▸ SELECTED EXTRACT
Over the years it seems like Rose Kushner’s strife for widespread information on breast cancer treatment options has developed into a lucrative businesses selling items like pink ribbon bumper stickers and mugs. Which is not to say is entirely a bad thing. The commercialization of breast cancer seems like a strange thing, yet it also seems to be effective in promoting the disease in terms of funding and individual awareness.
One of the first things that stands out to me when accessing Susan G. Komen’s for the Cure website is the well tailored structure of the site. In the background a touching picture makes you want to press the shopkomen.com button placed strategically first on the tool bar. It’s the sweetness of children mixed in with the feel of a loving mother that this site really takes advantage of. In this sense, the Breast Cancer Action website is the opposite. Instead, the sites layout directs you to a list on the side with options such a ‘take action’ and ‘ volunteer’. This site takes a much more individualistic and proactive approach with an abundance of information on how you, the visitor of the site, can do the most to help. This approach of providing a variety of options for the viewer to be an active participant instead of a consumer appeals the most to me. I also noticed bcaction.org to have a large blog page with an assortment of information ranging from mammograms and early detection to environmental chemicals as possible cancer agents. Over all, the spread of information and proactive nature of Breast Cancer Action brings about a more practical feel than Komen’s over commercialized and narrowed view on a multifaceted issue.

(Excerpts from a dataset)
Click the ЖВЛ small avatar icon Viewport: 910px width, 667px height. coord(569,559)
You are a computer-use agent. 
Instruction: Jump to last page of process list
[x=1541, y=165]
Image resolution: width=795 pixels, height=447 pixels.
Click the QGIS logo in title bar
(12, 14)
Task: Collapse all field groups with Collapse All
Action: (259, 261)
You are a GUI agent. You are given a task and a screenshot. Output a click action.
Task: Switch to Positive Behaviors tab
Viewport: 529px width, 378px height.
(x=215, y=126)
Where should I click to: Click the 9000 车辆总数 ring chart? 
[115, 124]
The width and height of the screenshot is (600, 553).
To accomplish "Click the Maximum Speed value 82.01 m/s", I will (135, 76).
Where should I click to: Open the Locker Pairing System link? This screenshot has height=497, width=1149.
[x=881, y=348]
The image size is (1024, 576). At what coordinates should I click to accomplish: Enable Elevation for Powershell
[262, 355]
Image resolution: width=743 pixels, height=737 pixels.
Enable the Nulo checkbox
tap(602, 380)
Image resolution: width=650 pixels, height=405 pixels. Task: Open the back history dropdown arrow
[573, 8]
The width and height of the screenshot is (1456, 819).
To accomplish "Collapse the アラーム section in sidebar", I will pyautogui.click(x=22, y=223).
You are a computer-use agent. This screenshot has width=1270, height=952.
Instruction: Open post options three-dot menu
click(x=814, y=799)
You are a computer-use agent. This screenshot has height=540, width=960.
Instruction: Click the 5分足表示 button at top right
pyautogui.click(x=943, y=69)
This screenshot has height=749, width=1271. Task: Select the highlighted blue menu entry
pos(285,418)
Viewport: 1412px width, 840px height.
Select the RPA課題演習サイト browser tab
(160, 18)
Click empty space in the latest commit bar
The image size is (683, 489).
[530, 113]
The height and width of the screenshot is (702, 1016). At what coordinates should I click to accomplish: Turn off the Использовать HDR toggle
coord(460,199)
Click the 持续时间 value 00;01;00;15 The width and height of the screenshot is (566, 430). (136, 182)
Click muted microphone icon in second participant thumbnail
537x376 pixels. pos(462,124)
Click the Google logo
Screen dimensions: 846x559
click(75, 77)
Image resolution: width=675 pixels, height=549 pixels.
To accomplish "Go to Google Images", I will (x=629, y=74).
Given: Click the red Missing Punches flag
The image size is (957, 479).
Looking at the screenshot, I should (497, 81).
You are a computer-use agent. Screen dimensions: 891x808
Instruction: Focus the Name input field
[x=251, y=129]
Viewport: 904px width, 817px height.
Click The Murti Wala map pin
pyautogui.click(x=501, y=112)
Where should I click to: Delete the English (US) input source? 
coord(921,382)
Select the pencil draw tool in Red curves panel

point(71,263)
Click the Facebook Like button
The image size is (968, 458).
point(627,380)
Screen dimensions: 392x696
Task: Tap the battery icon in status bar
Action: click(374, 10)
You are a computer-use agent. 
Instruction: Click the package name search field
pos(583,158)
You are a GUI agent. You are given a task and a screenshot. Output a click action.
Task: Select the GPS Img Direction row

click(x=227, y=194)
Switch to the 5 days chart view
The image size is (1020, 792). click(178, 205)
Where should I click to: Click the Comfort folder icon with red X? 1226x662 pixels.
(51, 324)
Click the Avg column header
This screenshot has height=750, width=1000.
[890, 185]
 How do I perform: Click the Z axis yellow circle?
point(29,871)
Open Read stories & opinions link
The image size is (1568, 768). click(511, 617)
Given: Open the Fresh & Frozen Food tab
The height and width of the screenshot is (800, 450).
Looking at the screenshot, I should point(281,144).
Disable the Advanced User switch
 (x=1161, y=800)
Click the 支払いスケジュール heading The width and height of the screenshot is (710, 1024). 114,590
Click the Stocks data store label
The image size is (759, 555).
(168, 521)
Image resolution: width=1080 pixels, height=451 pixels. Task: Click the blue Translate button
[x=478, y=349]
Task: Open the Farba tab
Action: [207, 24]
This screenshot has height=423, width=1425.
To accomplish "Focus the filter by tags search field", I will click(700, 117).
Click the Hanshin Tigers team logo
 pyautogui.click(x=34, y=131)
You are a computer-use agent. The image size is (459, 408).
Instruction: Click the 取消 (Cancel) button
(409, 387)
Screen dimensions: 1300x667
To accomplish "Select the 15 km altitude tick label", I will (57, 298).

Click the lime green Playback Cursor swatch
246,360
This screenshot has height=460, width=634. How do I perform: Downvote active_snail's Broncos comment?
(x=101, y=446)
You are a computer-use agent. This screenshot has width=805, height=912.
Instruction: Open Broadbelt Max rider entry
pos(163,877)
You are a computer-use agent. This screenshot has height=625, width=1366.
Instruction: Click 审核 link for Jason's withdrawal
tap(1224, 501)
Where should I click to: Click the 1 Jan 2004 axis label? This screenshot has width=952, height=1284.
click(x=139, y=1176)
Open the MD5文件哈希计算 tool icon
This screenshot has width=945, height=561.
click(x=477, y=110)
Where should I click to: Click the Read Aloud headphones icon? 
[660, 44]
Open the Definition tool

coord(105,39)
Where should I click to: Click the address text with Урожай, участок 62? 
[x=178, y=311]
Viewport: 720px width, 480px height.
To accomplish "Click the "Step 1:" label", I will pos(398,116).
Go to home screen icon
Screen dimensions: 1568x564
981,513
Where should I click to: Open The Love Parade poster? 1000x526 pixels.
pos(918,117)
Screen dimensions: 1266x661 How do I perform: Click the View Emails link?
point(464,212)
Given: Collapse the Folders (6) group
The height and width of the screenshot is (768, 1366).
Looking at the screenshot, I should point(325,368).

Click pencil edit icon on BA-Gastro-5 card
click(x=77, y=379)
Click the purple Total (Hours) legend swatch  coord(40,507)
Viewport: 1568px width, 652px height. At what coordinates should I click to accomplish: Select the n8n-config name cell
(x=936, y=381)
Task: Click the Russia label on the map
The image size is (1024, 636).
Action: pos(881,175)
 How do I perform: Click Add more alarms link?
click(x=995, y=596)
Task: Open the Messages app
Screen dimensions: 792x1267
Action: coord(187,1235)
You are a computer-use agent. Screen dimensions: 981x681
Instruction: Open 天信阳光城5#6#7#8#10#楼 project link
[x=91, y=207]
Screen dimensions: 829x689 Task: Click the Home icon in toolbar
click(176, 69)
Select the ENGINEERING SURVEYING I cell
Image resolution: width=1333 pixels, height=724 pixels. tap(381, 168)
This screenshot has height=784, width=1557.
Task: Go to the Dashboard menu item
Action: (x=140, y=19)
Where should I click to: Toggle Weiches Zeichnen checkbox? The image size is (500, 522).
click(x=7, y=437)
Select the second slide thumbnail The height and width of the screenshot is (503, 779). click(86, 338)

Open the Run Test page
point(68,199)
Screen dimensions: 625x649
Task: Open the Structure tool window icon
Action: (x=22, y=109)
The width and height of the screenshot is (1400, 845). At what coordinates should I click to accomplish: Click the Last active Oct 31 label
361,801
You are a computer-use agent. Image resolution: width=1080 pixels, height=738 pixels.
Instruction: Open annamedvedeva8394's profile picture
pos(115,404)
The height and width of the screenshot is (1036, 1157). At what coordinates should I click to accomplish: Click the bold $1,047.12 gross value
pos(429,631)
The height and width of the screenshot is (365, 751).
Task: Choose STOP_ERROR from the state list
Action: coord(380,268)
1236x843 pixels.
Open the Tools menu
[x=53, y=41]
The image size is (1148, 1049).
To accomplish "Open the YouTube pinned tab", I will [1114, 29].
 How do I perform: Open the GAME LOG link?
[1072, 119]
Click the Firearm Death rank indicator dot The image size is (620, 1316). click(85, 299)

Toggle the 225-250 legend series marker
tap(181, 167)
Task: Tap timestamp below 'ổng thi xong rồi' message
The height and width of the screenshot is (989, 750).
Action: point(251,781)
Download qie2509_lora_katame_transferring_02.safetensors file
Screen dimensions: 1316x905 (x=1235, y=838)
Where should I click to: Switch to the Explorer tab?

▸ WORK TO BE COMPLETED
Answer these questions about the piece on breast cancer websites.
1. What items does the piece give as examples of what is sold?
2. Which button is placed first on the tool bar of the Susan G. Komen for the Cure website?
3. What range of topics does the blog page on bcaction.org cover?

▸ EXPECTED ANSWER
1. Pink ribbon bumper stickers and mugs.
2. The shopkomen.com button.
3. It ranges from mammograms and early detection to environmental chemicals as possible cancer agents.